• **Work instruction**
Instruction for the entries below: return the part that opens with the line containing "Viewport: 550px width, 337px" and closes with the line containing "881x496 pixels.", exactly, and no pictures.

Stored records

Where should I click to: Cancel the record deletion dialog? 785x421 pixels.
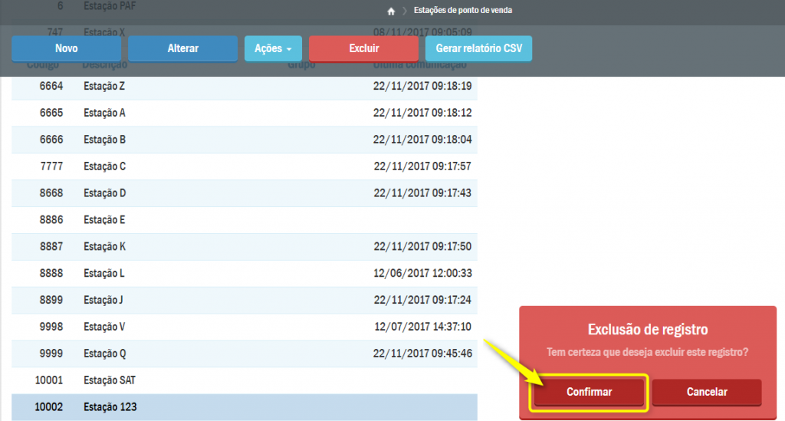click(x=706, y=392)
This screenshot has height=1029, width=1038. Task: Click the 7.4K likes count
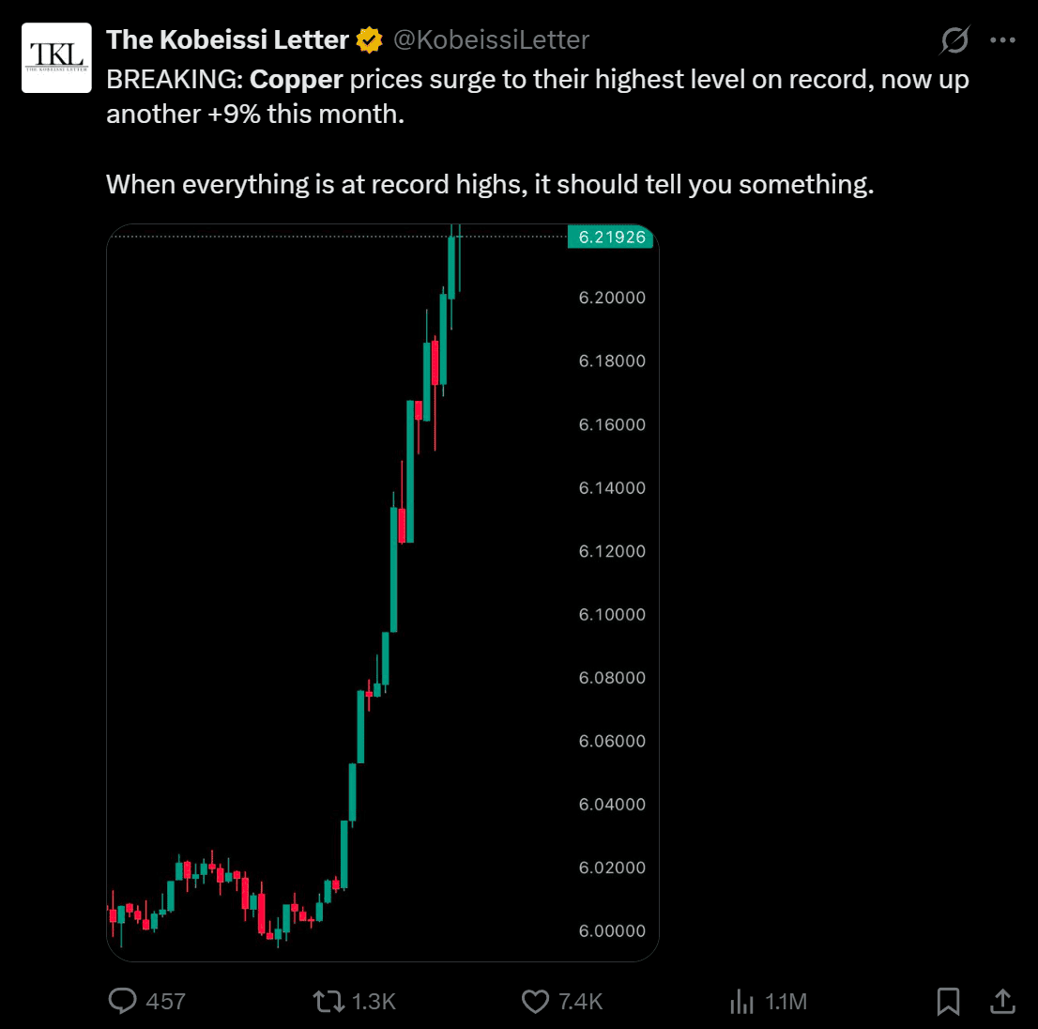(x=580, y=1002)
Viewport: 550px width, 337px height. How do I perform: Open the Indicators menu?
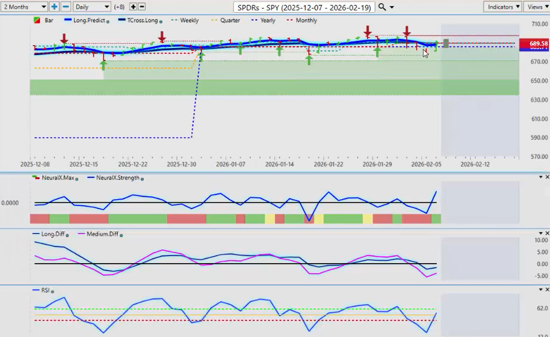(x=502, y=7)
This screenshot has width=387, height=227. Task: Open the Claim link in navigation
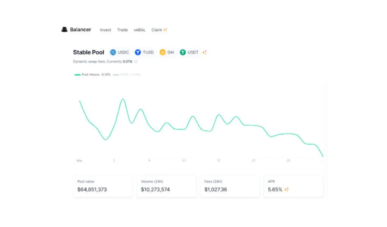coord(156,30)
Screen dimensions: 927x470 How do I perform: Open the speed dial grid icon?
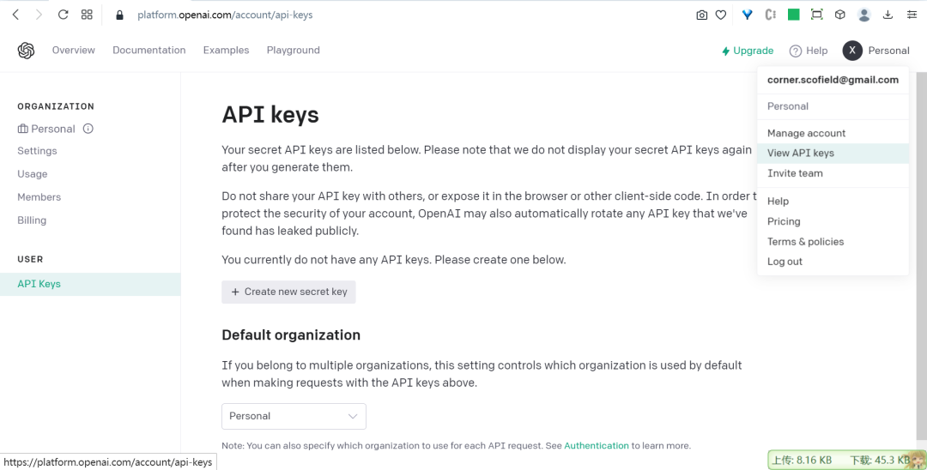(87, 15)
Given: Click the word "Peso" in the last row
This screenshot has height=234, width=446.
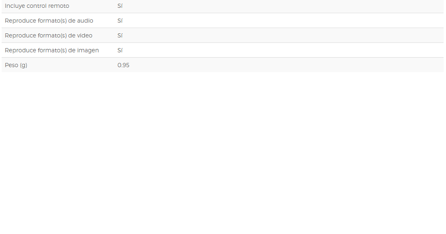Looking at the screenshot, I should [x=12, y=65].
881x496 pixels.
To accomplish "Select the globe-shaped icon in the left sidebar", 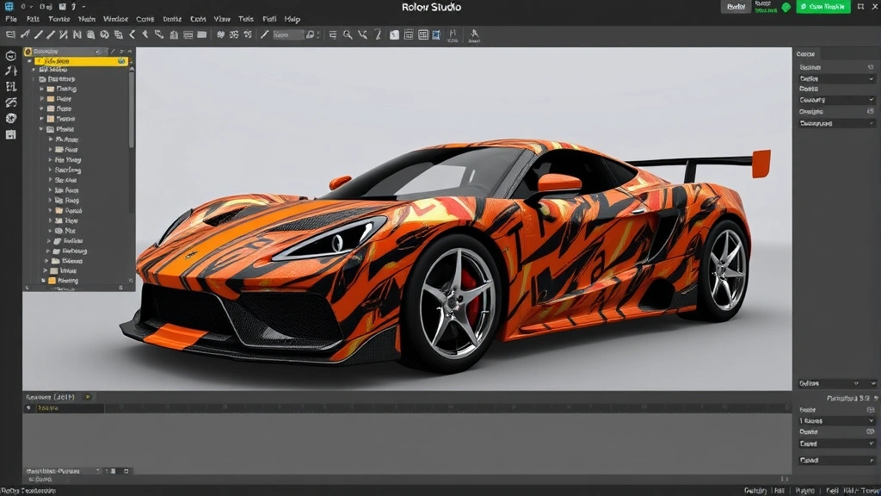I will 10,118.
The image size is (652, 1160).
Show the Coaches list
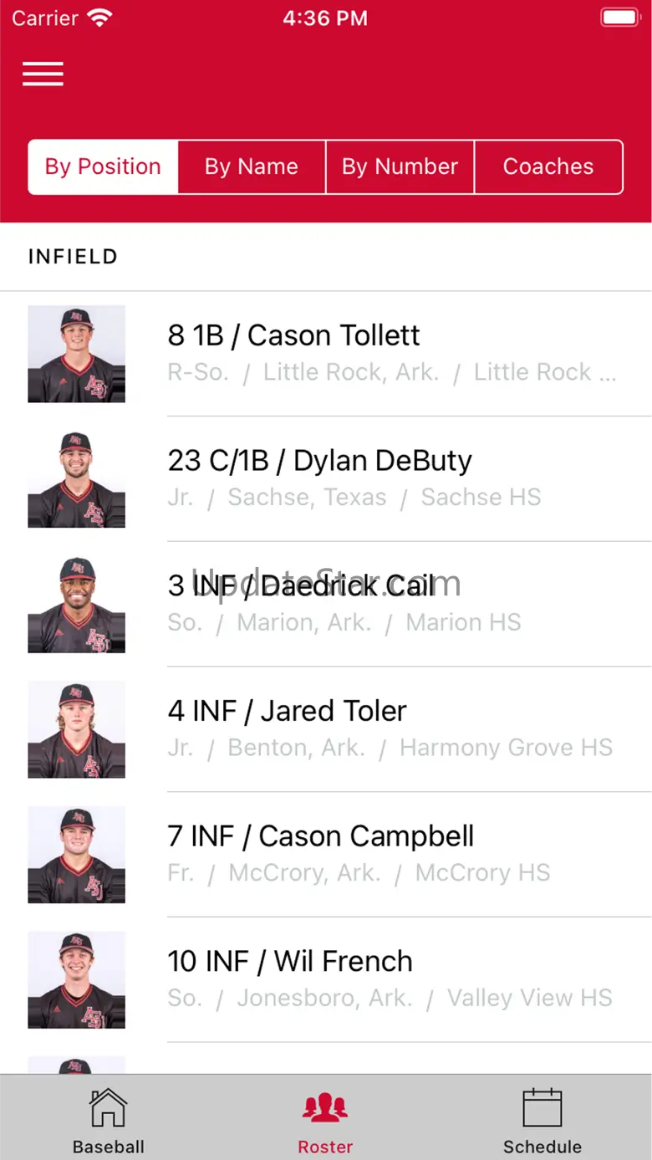click(548, 166)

• **Reply to the exercise**
Viewport: 550px width, 337px height. How do I perform: Open the Indicators menu?
(x=502, y=7)
This screenshot has width=387, height=227. Task: Open the Claim link in navigation
coord(156,30)
Screen dimensions: 927x470 How do I perform: Open the speed dial grid icon?
(87, 15)
Given: Click the word "Peso" in the last row
This screenshot has height=234, width=446.
Looking at the screenshot, I should [x=12, y=65].
881x496 pixels.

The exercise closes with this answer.